-------- Text passage --------
Tuesday 6 March 2012

Fr Andrew Pinsent helps pro-life youth uphold human dignity

The first speaker of this past weekend's 5th International Youth Pro-Life Conference, organised by SPUC, was Fr Andrew Pinsent of the Ian Ramsey Centre for Science & Religion. Fr Pinsent spoke in a scholarly yet accessible way on the subject of human dignity, providing some practical tips for pro-life youth when debating the subject. He also asked searching questions of the delegates to help them solidify their understanding of pro-life principles.

Fr Pinsent prefaced his address by saying to the young delegates:
"Thank you for being heroes, in the light of the grave challenges we are facing today."
Here are some paraphrased notes from Fr Pinsent's address.
  • Dignity can be defined as the quality of being worthy or honourable.
  • Our opponents consider their role to be to close us down. We therefore need to understand their arguments.
  • It could said that a person's support for legal abortion is not necessarily motivated by a desire for the act of abortion per se but motivated by a desire for dignity which the person believes (albeit wrongly) will result from abortion.
  • In contrast, some people (albeit very few people), argue against the idea of dignity, sometimes dismissing it as a specifically religious or narrowly Catholic concept.
  • It has been argued that appeals to dignity are too vague and are mere slogans which add nothing to an understanding of a situation.
  • Dignity has a power to move us and to move our will (affectivity). This power is recognised by our opponents, which is why they use it.
  • The law often finds it impossible not to refer to dignity.
  • The concept of 'respect for persons' is closely related to dignity.
-------- Stored data --------
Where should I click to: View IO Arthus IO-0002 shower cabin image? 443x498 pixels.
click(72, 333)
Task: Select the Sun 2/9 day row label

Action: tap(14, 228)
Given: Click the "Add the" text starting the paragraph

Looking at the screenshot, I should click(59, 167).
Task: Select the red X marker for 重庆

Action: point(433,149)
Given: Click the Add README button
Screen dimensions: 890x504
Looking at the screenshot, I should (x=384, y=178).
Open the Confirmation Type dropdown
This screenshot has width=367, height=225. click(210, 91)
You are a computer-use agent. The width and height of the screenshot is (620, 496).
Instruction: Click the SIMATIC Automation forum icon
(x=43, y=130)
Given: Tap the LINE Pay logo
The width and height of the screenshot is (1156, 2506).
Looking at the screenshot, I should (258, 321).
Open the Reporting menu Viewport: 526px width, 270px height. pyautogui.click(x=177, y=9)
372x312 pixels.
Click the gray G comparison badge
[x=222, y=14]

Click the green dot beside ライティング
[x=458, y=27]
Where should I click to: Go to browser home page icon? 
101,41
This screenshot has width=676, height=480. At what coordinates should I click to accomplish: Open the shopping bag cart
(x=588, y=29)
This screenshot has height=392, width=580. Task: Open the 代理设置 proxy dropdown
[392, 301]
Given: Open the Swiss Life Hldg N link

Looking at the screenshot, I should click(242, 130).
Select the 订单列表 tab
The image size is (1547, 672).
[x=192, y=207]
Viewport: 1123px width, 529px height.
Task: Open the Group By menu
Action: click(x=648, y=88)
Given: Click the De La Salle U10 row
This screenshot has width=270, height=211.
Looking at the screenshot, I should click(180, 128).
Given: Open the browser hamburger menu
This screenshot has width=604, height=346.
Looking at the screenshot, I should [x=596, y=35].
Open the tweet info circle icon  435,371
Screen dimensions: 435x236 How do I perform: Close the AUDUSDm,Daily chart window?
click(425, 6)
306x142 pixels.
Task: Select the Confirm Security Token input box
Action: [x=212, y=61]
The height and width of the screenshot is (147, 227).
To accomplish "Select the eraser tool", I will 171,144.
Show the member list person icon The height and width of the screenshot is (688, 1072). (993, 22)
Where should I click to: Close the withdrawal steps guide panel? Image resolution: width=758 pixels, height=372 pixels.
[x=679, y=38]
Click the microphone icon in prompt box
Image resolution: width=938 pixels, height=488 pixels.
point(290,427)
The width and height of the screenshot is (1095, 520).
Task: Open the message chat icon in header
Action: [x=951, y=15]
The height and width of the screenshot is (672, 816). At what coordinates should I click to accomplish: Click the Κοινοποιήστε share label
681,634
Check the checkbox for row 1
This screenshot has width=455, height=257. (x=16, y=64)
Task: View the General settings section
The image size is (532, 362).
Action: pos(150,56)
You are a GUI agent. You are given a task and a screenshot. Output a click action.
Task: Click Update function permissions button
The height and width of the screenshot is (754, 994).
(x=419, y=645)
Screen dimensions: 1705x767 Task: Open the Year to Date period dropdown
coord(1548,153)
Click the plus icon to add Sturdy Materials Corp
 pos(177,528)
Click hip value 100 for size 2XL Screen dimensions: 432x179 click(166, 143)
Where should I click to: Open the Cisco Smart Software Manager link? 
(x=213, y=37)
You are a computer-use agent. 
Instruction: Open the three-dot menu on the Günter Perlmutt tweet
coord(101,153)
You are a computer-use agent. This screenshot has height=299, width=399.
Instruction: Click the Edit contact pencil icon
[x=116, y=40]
--------
- _Activities_
a) In the article on Fr Pinsent's talk about human dignity, which concept is described as closely related to dignity?
b) Carry on the article on Fr Pinsent's talk about human dignity, picking up after its final note.

- _Results of the tasks_
a) The concept of 'respect for persons'.

b)
  • False thinking about dignity comes in different forms: sufficiency of autonomy; sufficiency of rights; sufficiency of divine command
  • Dignity is irreducible to mere autonomy. For example: Why is it contrary to dignity to use a human ear as an ashtray? Or (if one denies that newborn children are persons) to stamp one's foot on a newborn's face? Principlism, the ethical system devised by Beauchamp and Childress which elevates autonomy, is thus inadequate to defend human dignity.
  • We see evidence of a growing inability of people in Western society to recognise and respect other people's dignity. For example, the recent Bad Samaritan case, in which a young man injured during the London riots was robbed by people as they pretended to help him; the Walmart worker crushed to death by a stampede of bargain-hunters; businessmen who have adopted a principle not to treat people with dignity; the ugliness of modern art and architecture.
  • The NHS is concerned about medical staff not treating patients with dignity, about a lack of compassion there. Yet, when medical staff have to perform so many acts of indignity on patients, it's unsurprising that the dignity of medical staff  is also suffering - e.g. the Glasgow midwives denied their right to conscientious objection to abortion.
  • Judges interpret laws, yet judges are also formed as persons by culture. Today some judges decide cases even before they consider the law.
  • There have been many attacks on human dignity by non-Christian states e.g. Communist regimes.
  • Dignity is not self-protecting, even though people in general agrees that it's a good thing.
  • Dignity does have a power to appeal to the right-hemisphere of the brain, but this metaphoric power can be misapplied,  unsupported or unformed.
  • Natural reason is not sufficient to protect dignity. This is shown by the fact that the number of actions and conclusions regarded as unaccepetable is declining. A problem with a reductio ad absurdum argument is that people are increasingly choosing the absurdum.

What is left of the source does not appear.